You can use a diff tool to compare the templates. The following screenshot compares the info.ftl
template from the Login theme and an example custom theme:
Updated version of a Login theme template versus a custom Login theme template
This comparison shows that the first change (Hello world!!
) is a customization, while the second change (if pageRedirectUri
) is a change to the base theme. By copying the second change to your custom template, you have successfully updated your customized template.
In an alternative approach, the following screenshot compares the info.ftl
template from the old installation with the updated info.ftl
template from the new installation:
Login theme template from the old installation versus the updated Login theme template
This comparison shows what has been changed in the base template. You can then manually make the same changes to your modified template. Since this approach is more complex, use this approach only if the first approach is not feasible.
3.4.2. Migrating messages
If you added support for another language, you need to apply all the changes listed above. If you have not added support for another language, you might not need to change anything. You need to make changes only if you have changed an affected message in your theme.
Procedure
- For added values, review the value of the message in the base theme to determine if you need to customize that message.

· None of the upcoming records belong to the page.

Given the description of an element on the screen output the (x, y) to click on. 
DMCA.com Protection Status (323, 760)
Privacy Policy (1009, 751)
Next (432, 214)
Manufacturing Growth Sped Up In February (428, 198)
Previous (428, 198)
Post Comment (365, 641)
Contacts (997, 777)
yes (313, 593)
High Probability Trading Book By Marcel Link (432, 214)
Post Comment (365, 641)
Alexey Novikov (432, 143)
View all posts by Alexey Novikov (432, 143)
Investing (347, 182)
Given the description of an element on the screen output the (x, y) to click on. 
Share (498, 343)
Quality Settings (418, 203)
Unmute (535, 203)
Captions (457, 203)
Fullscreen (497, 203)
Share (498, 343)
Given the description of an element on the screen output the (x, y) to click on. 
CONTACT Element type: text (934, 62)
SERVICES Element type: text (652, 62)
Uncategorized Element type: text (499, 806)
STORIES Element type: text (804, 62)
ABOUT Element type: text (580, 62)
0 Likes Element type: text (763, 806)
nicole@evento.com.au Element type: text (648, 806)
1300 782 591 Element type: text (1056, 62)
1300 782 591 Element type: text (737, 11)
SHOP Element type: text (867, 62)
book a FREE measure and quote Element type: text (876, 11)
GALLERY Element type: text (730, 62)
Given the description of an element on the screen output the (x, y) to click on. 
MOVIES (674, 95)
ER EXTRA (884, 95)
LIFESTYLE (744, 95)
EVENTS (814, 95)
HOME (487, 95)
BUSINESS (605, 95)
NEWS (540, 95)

- For renamed keys, rename the key in your custom theme.
- For changed values, check the value in the base theme to determine if you need to make changes to your custom theme.
3.4.3. Migrating styles
You might need to update your custom styles to reflect changes made to the styles from the built-in themes. Consider using a diff tool to compare the changes to stylesheets between the old server installation and the new server installation.
For example:
$ diff RHSSO_HOME_OLD/themes/keycloak/login/resources/css/login.css \ RHSSO_HOME_NEW/themes/keycloak/login/resources/css/login.css
Review the changes and determine if they affect your custom styling.